● **WHAT YOU NEED TO DO**:
(A) From the passage on Conrad Victor Ankarcrona, extract the text between "Conrad Victor Ankarcrona" and "from the Navy.", inclusive.
(B) Say whether each statement agrees with the passage on Conrad Victor Ankarcrona, answering yes or no and quoting the deciding words: (i) Ankarcrona became a cadet at the Military Academy Karlberg in 1837. (ii) Ankarcrona was commissioned as a second lieutenant at the age of 25. (iii) Ankarcrona left the Navy permanently in 1853.
(C) Translate this sentence from the passage on Conrad Victor Ankarcrona into Spanish: "He resigned as early as 1853 with permission to remain in service without pay."

Conrad Victor Ankarcrona (1823–1912) was a Grand Master of the Court of the King of Sweden.

== Biography ==
Ankarcrona was born on 15 December 1823, to Theodor Wilhelm Ankarcrona and Charlotte Sture in Runsa, Sweden. Ankarcrona enrolled as a cadet at the Military Academy Karlberg in 1837, and at the age of 23, he was commissioned as a second lieutenant in the Swedish Navy after his examination on 27 March 1846. As a second lieutenant, he served in the First Schleswig War aboard the ship of the line Skjold and the gunboat Eider. He resigned as early as 1853 with permission to remain in service without pay. In the following years, he was promoted to first lieutenant, and in 1855 he resigned permanently from the Navy.

● **DATA EXCERPTS**:
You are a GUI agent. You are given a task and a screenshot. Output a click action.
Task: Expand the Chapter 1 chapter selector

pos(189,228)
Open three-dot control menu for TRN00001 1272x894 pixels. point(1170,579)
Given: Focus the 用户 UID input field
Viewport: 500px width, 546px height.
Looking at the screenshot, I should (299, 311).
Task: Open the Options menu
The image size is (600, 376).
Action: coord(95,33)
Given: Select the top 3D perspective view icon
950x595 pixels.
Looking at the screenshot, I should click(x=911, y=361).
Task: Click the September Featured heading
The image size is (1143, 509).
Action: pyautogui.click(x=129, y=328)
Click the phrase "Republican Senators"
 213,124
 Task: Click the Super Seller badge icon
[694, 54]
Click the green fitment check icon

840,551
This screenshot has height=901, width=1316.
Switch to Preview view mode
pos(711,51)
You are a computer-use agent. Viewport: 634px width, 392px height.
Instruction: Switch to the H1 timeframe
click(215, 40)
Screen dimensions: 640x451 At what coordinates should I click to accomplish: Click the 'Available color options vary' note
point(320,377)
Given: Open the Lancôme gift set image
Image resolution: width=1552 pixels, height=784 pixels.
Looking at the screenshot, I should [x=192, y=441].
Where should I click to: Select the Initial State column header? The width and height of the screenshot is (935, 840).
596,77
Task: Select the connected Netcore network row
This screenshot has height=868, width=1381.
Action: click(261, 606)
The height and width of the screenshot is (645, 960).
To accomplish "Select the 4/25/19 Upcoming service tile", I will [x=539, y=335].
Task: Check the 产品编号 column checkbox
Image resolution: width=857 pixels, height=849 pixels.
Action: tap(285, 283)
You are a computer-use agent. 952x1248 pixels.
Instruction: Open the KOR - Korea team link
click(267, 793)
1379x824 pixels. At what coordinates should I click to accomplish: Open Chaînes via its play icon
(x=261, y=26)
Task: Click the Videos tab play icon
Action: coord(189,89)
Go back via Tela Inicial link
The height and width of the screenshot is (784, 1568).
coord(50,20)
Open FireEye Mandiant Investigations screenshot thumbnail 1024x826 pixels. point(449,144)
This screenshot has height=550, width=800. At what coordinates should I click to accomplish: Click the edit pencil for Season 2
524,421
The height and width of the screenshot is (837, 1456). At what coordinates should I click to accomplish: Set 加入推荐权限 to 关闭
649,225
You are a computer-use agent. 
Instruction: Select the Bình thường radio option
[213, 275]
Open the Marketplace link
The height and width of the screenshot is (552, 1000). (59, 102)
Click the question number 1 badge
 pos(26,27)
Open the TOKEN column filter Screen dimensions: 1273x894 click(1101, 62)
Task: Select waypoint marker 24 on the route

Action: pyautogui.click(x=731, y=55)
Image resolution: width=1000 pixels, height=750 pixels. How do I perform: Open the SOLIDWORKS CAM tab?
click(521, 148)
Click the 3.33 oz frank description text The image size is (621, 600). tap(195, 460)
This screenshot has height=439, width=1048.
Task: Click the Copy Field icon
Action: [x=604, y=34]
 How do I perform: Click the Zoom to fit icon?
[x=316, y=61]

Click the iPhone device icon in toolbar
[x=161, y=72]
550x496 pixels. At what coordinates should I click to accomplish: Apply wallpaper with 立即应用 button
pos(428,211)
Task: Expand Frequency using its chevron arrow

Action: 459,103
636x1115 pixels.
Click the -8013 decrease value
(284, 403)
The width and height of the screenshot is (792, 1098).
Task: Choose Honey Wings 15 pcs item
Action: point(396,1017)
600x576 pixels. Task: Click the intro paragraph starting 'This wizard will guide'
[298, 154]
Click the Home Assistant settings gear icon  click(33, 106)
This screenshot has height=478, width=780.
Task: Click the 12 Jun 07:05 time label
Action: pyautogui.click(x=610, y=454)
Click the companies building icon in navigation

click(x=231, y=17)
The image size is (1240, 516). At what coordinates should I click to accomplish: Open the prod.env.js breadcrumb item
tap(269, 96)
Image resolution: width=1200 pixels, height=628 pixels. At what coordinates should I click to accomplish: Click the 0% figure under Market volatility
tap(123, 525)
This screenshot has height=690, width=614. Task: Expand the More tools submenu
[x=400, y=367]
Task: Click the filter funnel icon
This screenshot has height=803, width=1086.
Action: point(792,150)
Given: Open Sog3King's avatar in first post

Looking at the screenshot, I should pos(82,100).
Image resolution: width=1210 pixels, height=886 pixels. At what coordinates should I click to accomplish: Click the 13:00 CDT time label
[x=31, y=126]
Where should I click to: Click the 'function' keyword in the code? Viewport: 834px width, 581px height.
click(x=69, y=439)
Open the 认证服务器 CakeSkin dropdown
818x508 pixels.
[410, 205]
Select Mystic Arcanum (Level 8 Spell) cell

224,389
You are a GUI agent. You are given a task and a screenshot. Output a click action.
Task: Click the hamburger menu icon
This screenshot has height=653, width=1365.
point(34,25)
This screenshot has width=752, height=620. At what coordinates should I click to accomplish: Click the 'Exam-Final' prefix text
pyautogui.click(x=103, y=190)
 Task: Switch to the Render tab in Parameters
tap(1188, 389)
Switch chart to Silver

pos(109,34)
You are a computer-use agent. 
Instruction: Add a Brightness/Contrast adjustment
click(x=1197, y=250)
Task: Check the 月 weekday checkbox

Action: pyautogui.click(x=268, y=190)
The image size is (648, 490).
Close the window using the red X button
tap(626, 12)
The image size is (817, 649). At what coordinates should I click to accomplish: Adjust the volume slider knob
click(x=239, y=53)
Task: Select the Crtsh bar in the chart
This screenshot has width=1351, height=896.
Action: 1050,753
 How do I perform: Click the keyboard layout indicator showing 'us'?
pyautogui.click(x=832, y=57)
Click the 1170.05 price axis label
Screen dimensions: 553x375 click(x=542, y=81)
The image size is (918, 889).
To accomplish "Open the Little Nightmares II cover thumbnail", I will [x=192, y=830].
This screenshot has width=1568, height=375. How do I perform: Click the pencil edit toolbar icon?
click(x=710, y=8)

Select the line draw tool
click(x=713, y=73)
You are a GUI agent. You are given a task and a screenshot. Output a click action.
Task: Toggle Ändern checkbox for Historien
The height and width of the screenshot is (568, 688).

● **ANSWERS TO THE TASKS**:
(A)
Conrad Victor Ankarcrona (1823–1912) was a Grand Master of the Court of the King of Sweden.

== Biography ==
Ankarcrona was born on 15 December 1823, to Theodor Wilhelm Ankarcrona and Charlotte Sture in Runsa, Sweden. Ankarcrona enrolled as a cadet at the Military Academy Karlberg in 1837, and at the age of 23, he was commissioned as a second lieutenant in the Swedish Navy after his examination on 27 March 1846. As a second lieutenant, he served in the First Schleswig War aboard the ship of the line Skjold and the gunboat Eider. He resigned as early as 1853 with permission to remain in service without pay. In the following years, he was promoted to first lieutenant, and in 1855 he resigned permanently from the Navy.

(B)
(i) Yes: "Ankarcrona enrolled as a cadet at the Military Academy Karlberg in 1837"
(ii) No: "at the age of 23, he was commissioned as a second lieutenant"
(iii) No: "in 1855 he resigned permanently from the Navy"

(C) Renunció ya en 1853 con permiso para permanecer en servicio sin sueldo.